We find and conclude that the grand jury would not have learned anything that it did not already know if the defendant had answered the Count II questions by stating that Mercantile Trust Company had participated in the purchase and repurchase of the bonds and that the defendant was aware of those facts and himself participated in the purchase and sale of the bonds. We find and conclude that had the defendant answered the Count III questions by stating that he was aware of the fact that Mercantile Trust had paid substantially in excess of the market price for the securities, the grand jury’s inquiry into whether the payments to J. V. Con-ran were taxable income to Warren E. Hearnes would not have been advanced *219in any respect.

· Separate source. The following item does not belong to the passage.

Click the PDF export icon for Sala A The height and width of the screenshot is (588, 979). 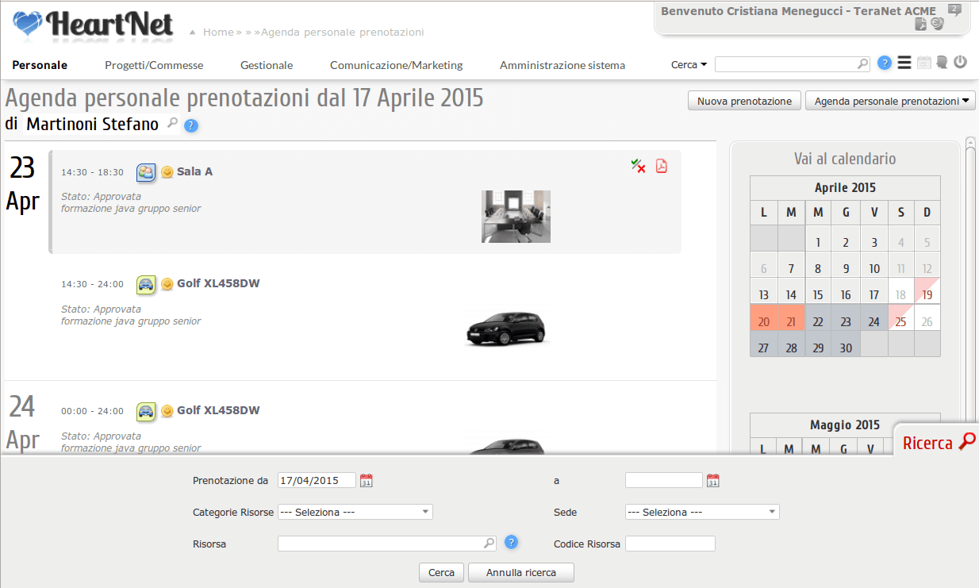coord(661,166)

And, we find and conclude that if the defendant had answered the Count IV questions by stating that he, acting on behalf of Mercantile Trust Company, had directed and prearranged and had made the decision as to the disposition of bonds, such information would not, standing alone, have afforded a basis for further fruitful investigation by the grand jury. The alleged truthful answer to that question would not, of course, have been responsive to the Count IV question: “And what occasioned your meeting?” But even if that difficulty could be overcome, the defendant’s alleged failure to offer the alleged truthful answer to the preliminary question did not in any way tend to influence, impede or hamper government counsel from asking the defendant direct, precise, and material questions in regard to the subject matter of the grand jury’s inquiry.

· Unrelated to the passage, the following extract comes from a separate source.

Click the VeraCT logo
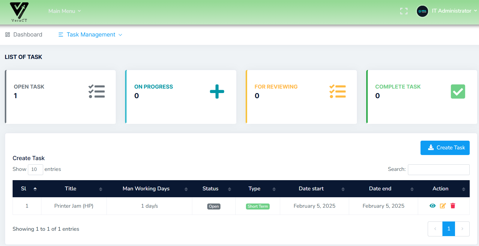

The government basically contends that “any question asked the defendant on February 5, the purpose of which was to elicit testimony which would lead to answers to the four general questions was material to the grand jury’s inquiry.” The last paragraph of the government’s suggested conclusions of law states the following, for example, in regard to Count I :

If, when Mr. Lasater responded, as alleged in Count I, that he didn’t “write the letter” his intent was to mislead the grand jury into believing that he had a very limited knowledge of the transaction mentioned in the letter, the grand jury and the investigating attorneys and agents would have been, and in fact were, discouraged from asking more particular questions delving into the identity of the intended recipient of the “profits” and the consideration flowing to the bank for creating the “profits.” Likewise, Mr. Lasater’s apparent lack of knowledge would have and in fact did discourage further inquiry as to his knowledge of other similar transactions.

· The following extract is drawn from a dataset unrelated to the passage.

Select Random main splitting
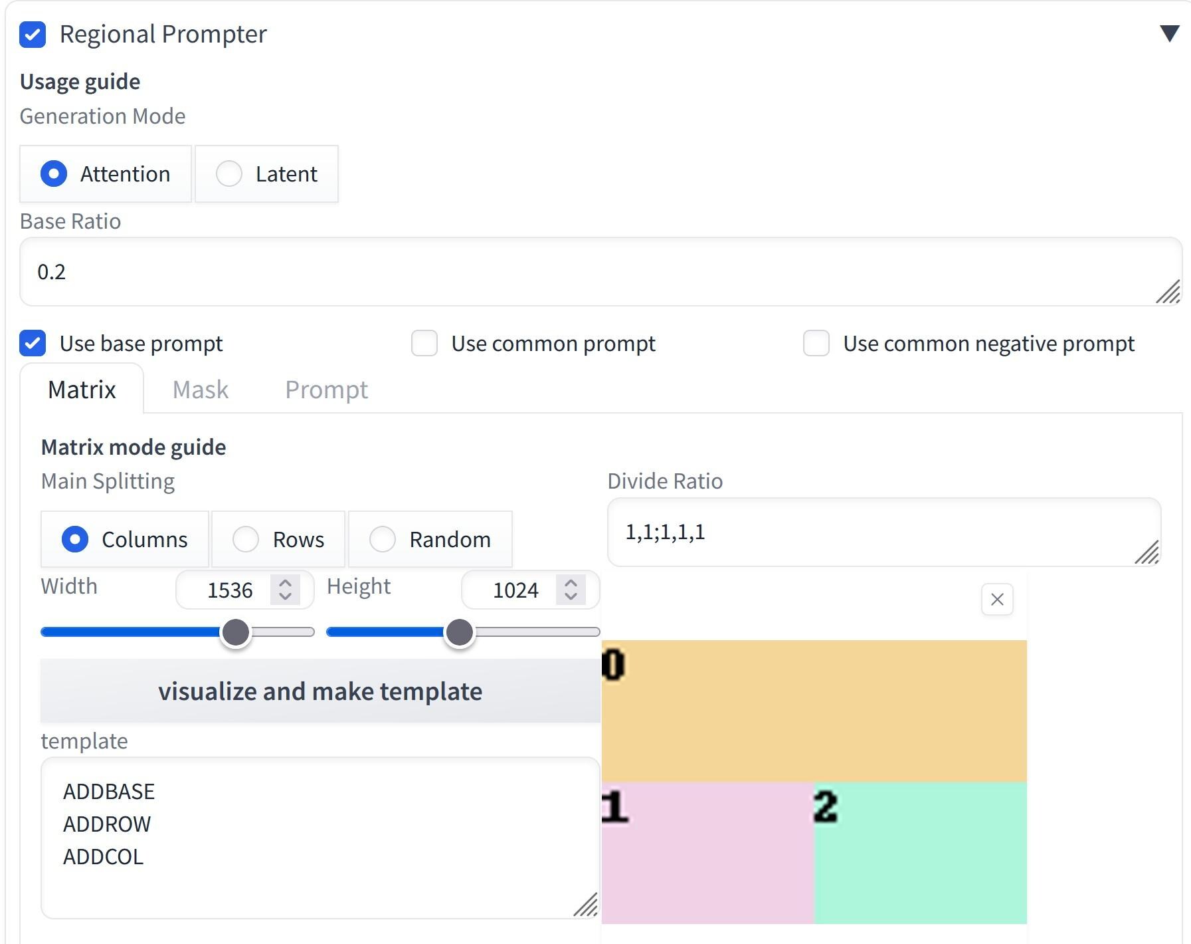This screenshot has width=1191, height=944. click(383, 539)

We expressly reject the government’s theory of prosecution for the reason that under Bronston v. United States, 409 U.S. 352, 359, 93 S.Ct. 595, 34 L.Ed.2d 568 (1973), the defendant’s alleged intention to mislead the jury by his answer is irrelevant to the question of materiality as a matter of law. Furthermore, we cannot find that the defendant’s answer to any of the questions involved in any of the four counts of the indictment in fact discouraged specific inquiry into questions which may have been material to the issue of whether the payments made by the bank to J. V. Conran were taxable income to Warren E. Hearnes.

Bowers v. United States, 92 U.S.App.D.C. 79, 202 F.2d 447 (1973) rejects the notion that a witness may be properly convicted of perjury where the prosecution claims that the answers given to preliminary questions diverted it from asking additional and material questions. The inquiry in Bowers involved the activity of organized crime in interstate commerce. The witness was asked and refused to answer questions propounded by the Senate’s Special Committee to Investigate Organized Crime. The indictment was brought under 2 U. S.C. § 192, which makes it a crime for a witness to refuse to answer any question “pertinent to the question under inquiry.”8 All of the questions involved *220in the seven counts of the indictment in Bowers were similar to the question in the first count, which asked: “What business did you engage in in Chicago?” Bowers first noted that “the pertinency of the question covered by Count I depends, therefore, on whether the answer to that question would aid the subcommittee in ascertaining the extent, if any, to which organized crime operates in interstate commerce and the nature of such operations, if any.” [202 F.2d at 449] The court stated the obvious when it said that “an investigation into the activities of organized crime in interstate commerce would [not] be furthered in any way by the subcommittee’s knowledge of what business Bowers was engaged in in Chicago some twenty-four years before.” Id. The court stated the applicable rule of law as follows:

While it was the duty of the trial court to determine as a matter of law whether the question was pertinent, that determination could only be made from a factual showing by the government, since the question and the answer for which it called, standing alone, did not pertain to the subject under inquiry. Id.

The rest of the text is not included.